Image: Donald Trump, Anderson Cooper
Republican p**********l candidate, Donald Trump participates in a CNN town hall with Anderson Cooper in the historic Riverside Theatre, Tuesday, March 29, 2016, in Milwaukee. Charles Rex Arbogast / AP
It's difficult to glean a platform from Trump's powerfully incoherent rhetoric while navigating the quicksand-like task of separating fact from Trump's many exaggerations and outright falsehoods in thousands of interviews. It's perhaps harder still to get the GOP front-runner to address policy questions directly. The candidate often declines to offer specifics, arguing that unpredictability is an advantage he'll use to cut better deals, just as his critics say this is a sign he doesn't know what he's talking about.
Trump's shifting stances aren't just challenging for reporters tasked with covering him— they're also a source of consternation for his party, as more than a few of his stated policies directly contradict the GOP platform.
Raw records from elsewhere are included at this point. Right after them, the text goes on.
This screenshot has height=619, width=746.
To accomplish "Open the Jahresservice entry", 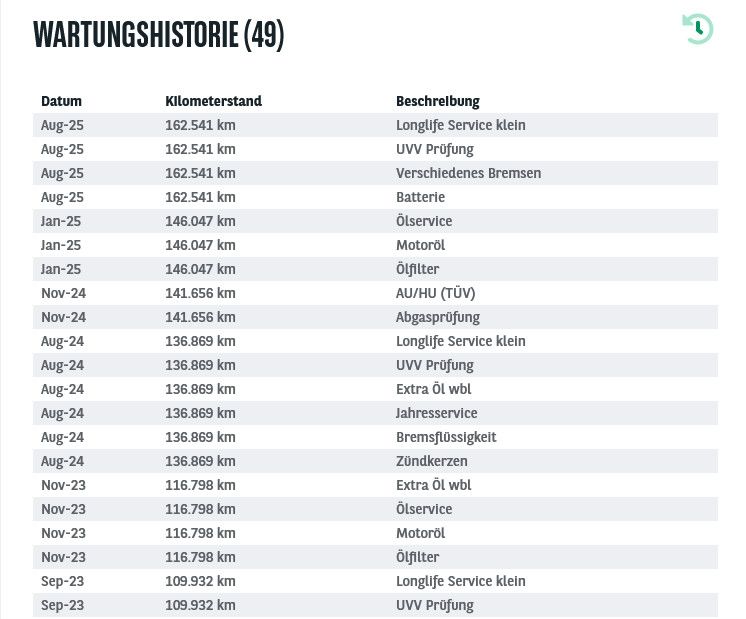I will pos(436,413).
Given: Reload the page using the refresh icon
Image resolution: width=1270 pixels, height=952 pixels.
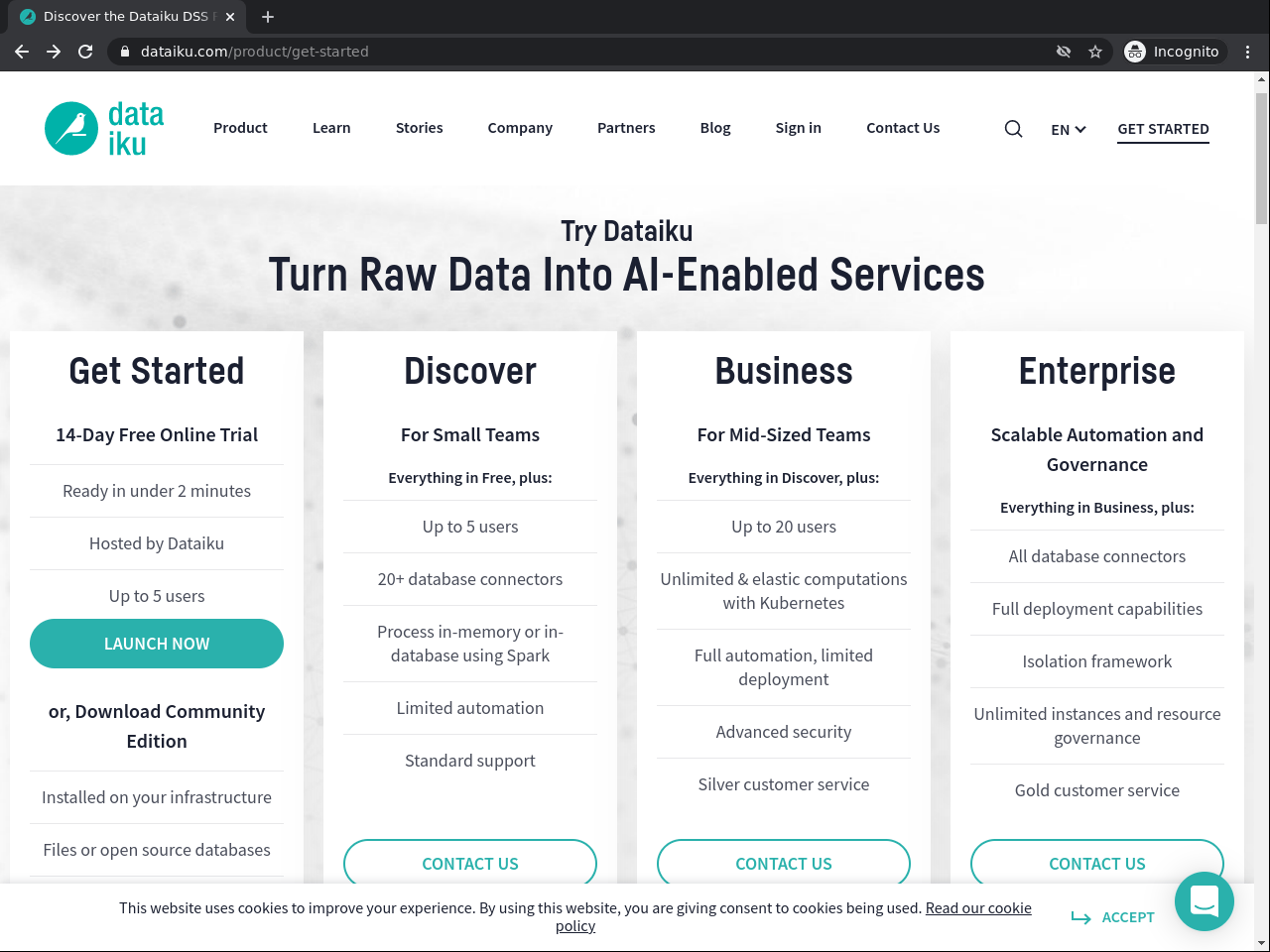Looking at the screenshot, I should [85, 51].
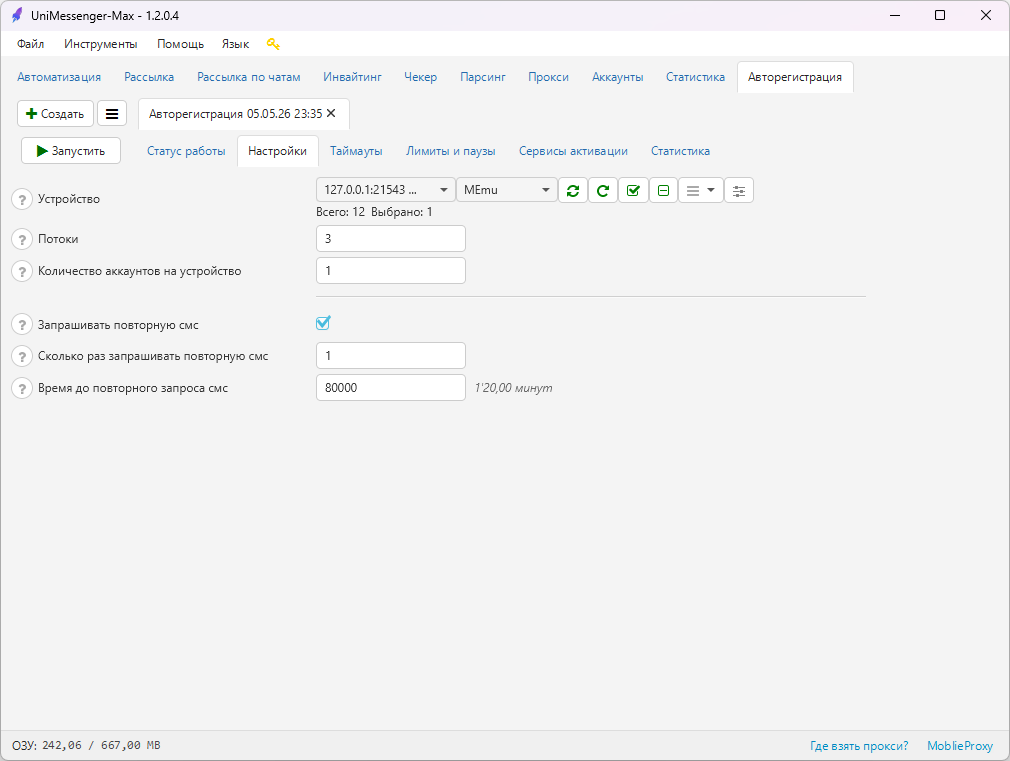Click the yellow key license icon

coord(273,44)
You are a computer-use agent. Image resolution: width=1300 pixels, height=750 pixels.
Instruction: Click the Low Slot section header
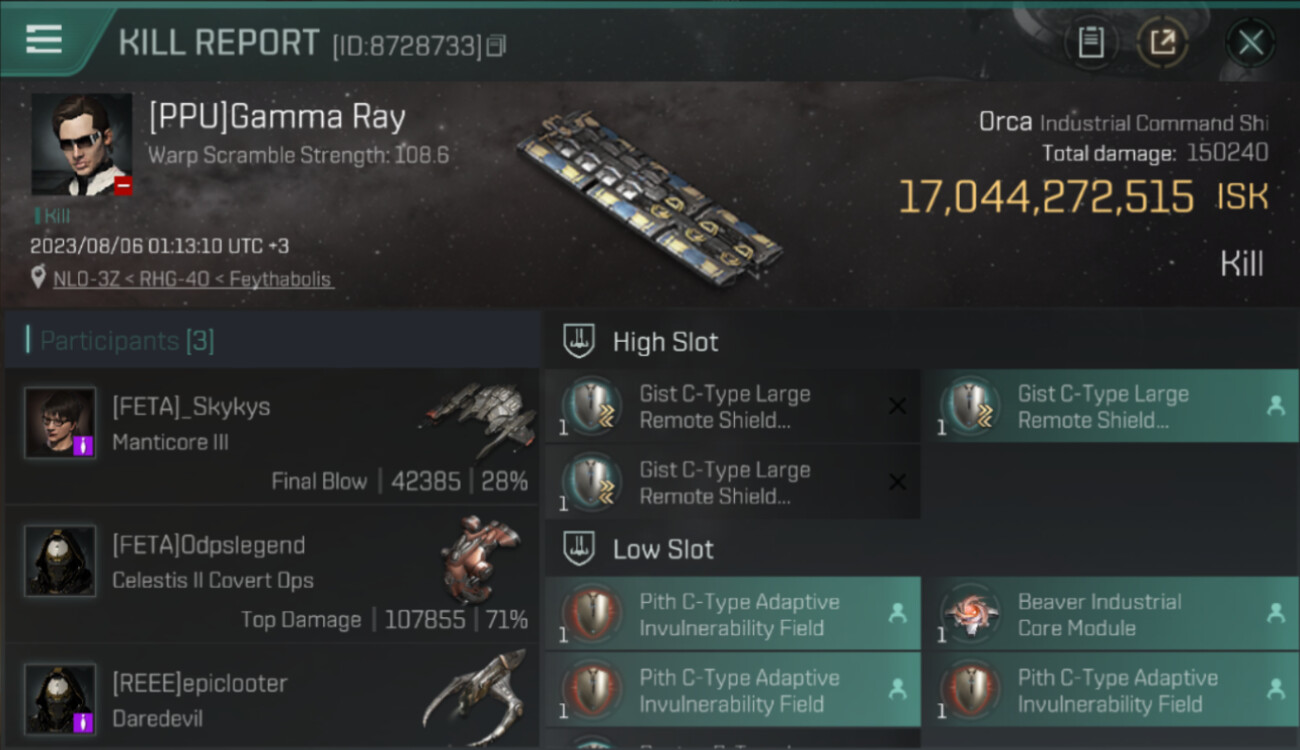[663, 549]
"You have to have a certain degree of flexibility," the Republican front-runner said in a March debate when confronted on his evolving policy plank, taking a stance on immigration he'd reverse hours later. "You can't say, it's OK, and then you find out it's not OK and you don't want to do anything. You have to be flexible, because you learn."
To understand and track Trump's views, we've compiled a list of his past and present positions on issues since the billionaire real estate mogul announced his candidacy, along with any explanation the candidate has offered on the changes.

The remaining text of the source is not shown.